> What to produce:
Please reproduce each line of the data below as it stands.

> Data:

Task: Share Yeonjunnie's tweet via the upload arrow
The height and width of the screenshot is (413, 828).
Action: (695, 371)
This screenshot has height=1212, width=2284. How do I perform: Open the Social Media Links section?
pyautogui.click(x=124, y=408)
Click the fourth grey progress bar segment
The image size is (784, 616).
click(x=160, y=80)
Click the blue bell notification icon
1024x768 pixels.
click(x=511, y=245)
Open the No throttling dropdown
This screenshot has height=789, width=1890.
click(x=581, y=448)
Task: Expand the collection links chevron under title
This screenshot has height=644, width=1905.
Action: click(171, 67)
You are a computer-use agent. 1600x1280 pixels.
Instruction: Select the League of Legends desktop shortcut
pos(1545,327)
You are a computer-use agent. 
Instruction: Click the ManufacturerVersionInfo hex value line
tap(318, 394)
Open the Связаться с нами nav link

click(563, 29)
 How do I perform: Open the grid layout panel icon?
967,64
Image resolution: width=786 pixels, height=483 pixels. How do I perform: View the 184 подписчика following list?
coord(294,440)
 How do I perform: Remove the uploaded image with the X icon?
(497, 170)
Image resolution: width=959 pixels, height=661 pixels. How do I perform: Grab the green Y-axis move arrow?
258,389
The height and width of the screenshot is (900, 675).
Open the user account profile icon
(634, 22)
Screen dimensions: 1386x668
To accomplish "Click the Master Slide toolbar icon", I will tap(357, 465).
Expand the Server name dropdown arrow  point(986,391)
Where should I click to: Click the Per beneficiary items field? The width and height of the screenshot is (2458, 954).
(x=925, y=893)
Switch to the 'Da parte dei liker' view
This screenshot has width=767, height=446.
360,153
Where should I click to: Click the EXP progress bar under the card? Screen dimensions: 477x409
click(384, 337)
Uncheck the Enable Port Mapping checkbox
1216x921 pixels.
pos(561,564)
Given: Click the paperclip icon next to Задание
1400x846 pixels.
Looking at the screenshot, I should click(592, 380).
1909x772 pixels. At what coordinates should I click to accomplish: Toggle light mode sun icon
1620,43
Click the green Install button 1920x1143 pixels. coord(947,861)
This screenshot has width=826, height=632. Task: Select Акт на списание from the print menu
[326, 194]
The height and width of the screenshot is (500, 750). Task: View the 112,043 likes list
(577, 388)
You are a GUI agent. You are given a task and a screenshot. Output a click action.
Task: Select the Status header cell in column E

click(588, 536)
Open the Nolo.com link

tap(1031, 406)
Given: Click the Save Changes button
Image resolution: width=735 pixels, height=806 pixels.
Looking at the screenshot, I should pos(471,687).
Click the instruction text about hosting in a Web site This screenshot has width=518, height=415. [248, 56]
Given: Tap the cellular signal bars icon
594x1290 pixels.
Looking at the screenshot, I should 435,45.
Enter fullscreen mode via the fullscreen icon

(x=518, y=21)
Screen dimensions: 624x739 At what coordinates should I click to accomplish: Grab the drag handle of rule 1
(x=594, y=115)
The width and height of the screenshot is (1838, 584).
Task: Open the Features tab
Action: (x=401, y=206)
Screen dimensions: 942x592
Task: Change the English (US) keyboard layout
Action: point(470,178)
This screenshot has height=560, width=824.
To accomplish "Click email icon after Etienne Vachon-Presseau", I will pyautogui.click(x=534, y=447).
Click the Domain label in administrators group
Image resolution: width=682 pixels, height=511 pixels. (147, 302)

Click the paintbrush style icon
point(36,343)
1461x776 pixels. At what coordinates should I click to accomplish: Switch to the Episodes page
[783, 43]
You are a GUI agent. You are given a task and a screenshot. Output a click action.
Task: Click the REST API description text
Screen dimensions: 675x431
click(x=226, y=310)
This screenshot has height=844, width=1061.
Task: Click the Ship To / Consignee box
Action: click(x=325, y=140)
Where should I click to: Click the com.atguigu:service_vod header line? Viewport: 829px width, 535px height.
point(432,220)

> Expected answer:
Task: Share Yeonjunnie's tweet via the upload arrow
The height and width of the screenshot is (413, 828).
Action: (695, 371)
This screenshot has height=1212, width=2284. How do I perform: Open the Social Media Links section?
pyautogui.click(x=124, y=408)
Click the fourth grey progress bar segment
The image size is (784, 616).
click(x=160, y=80)
Click the blue bell notification icon
1024x768 pixels.
click(x=511, y=245)
Open the No throttling dropdown
This screenshot has height=789, width=1890.
click(x=581, y=448)
Task: Expand the collection links chevron under title
This screenshot has height=644, width=1905.
Action: click(171, 67)
You are a computer-use agent. 1600x1280 pixels.
Instruction: Select the League of Legends desktop shortcut
pos(1545,327)
You are a computer-use agent. 
Instruction: Click the ManufacturerVersionInfo hex value line
tap(318, 394)
Open the Связаться с нами nav link

click(563, 29)
 How do I perform: Open the grid layout panel icon?
967,64
Image resolution: width=786 pixels, height=483 pixels. How do I perform: View the 184 подписчика following list?
coord(294,440)
 How do I perform: Remove the uploaded image with the X icon?
(497, 170)
Image resolution: width=959 pixels, height=661 pixels. How do I perform: Grab the green Y-axis move arrow?
258,389
The height and width of the screenshot is (900, 675).
Open the user account profile icon
(634, 22)
Screen dimensions: 1386x668
To accomplish "Click the Master Slide toolbar icon", I will tap(357, 465).
Expand the Server name dropdown arrow  point(986,391)
Where should I click to: Click the Per beneficiary items field? The width and height of the screenshot is (2458, 954).
(x=925, y=893)
Switch to the 'Da parte dei liker' view
This screenshot has width=767, height=446.
360,153
Where should I click to: Click the EXP progress bar under the card? Screen dimensions: 477x409
click(384, 337)
Uncheck the Enable Port Mapping checkbox
1216x921 pixels.
pos(561,564)
Given: Click the paperclip icon next to Задание
1400x846 pixels.
Looking at the screenshot, I should click(592, 380).
1909x772 pixels. At what coordinates should I click to accomplish: Toggle light mode sun icon
1620,43
Click the green Install button 1920x1143 pixels. coord(947,861)
This screenshot has width=826, height=632. Task: Select Акт на списание from the print menu
[326, 194]
The height and width of the screenshot is (500, 750). Task: View the 112,043 likes list
(577, 388)
You are a GUI agent. You are given a task and a screenshot. Output a click action.
Task: Select the Status header cell in column E

click(588, 536)
Open the Nolo.com link

tap(1031, 406)
Given: Click the Save Changes button
Image resolution: width=735 pixels, height=806 pixels.
Looking at the screenshot, I should pos(471,687).
Click the instruction text about hosting in a Web site This screenshot has width=518, height=415. [248, 56]
Given: Tap the cellular signal bars icon
594x1290 pixels.
Looking at the screenshot, I should 435,45.
Enter fullscreen mode via the fullscreen icon

(x=518, y=21)
Screen dimensions: 624x739 At what coordinates should I click to accomplish: Grab the drag handle of rule 1
(x=594, y=115)
The width and height of the screenshot is (1838, 584).
Task: Open the Features tab
Action: (x=401, y=206)
Screen dimensions: 942x592
Task: Change the English (US) keyboard layout
Action: point(470,178)
This screenshot has height=560, width=824.
To accomplish "Click email icon after Etienne Vachon-Presseau", I will pyautogui.click(x=534, y=447).
Click the Domain label in administrators group
Image resolution: width=682 pixels, height=511 pixels. (147, 302)

Click the paintbrush style icon
point(36,343)
1461x776 pixels. At what coordinates should I click to accomplish: Switch to the Episodes page
[783, 43]
You are a GUI agent. You are given a task and a screenshot. Output a click action.
Task: Click the REST API description text
Screen dimensions: 675x431
click(x=226, y=310)
This screenshot has height=844, width=1061.
Task: Click the Ship To / Consignee box
Action: click(x=325, y=140)
Where should I click to: Click the com.atguigu:service_vod header line? Viewport: 829px width, 535px height.
point(432,220)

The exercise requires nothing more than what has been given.